EXERCISE SET =>
**a)** Answer these questions from the column, each on its own line marked as given:
(i) Who does the writer say is being sent to France?
(ii) Which newspaper is this the writer's final column for?
(iii) Besides students, professors and campus employees, who else does the writer list among readers connected to UCLA?
**b)** In one to three sentences, explain why the writer of the column counts it as a positive that most readers will go on to read other parts of the Daily Bruin.
**c)** Summarize the column in two sentences.

EXTRACT =>
● ● ●
I’m telling you, think for yourself

To start off, I’d like to reassure you all by saying yes,
France is still dealing with the aftermath of the riots, but
don’t worry. We’re sending President Bush over there to
sort everything out.

In my final column for the Daily Bruin, there’s a lot I
want to share with you, my loyal readers, that I’ve wanted to
say for a long time.

Most of you reading this have something to do with UCLA, whether
you’re a student, professor, campus employee, or random
lunatic on Bruin Walk.

Statistics show that, after reading my column, you lose more
brain cells than after a night of consuming enough alcohol to
satisfy Santa Barbara for a year.

No, seriously, most of you will go on to read other parts of the
Daily Bruin, which I definitely consider a positive. You’ll
be hard pressed to find a newspaper of better caliber at UCLA.

Reading the Daily Bruin is a fantastic way to keep up with
campus happenings, get insider news on Los Angeles, and as
I’ve said before ““ enlighten yourselves by reading the
insightful opinions of others.
● ● ●
DATA =>
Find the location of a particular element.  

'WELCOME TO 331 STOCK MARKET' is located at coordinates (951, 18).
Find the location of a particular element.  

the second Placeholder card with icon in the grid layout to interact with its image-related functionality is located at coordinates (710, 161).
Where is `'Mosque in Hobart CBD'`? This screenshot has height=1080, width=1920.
● ● ●
TASK RESPONSES =>
**a)**
(i) President Bush.
(ii) The Daily Bruin.
(iii) A random lunatic on Bruin Walk.

**b)** The writer says you will be hard pressed to find a newspaper of better caliber at UCLA. Reading the Daily Bruin is also a fantastic way to keep up with campus happenings, get insider news on Los Angeles and read the insightful opinions of others.

**c)** In a final column for the Daily Bruin, the writer opens with jokes about the riots in France and about readers losing brain cells, then addresses readers who are mostly connected to UCLA. The writer then praises the Daily Bruin as a high-caliber paper and a good way to follow campus happenings, get insider news on Los Angeles and read the insightful opinions of others.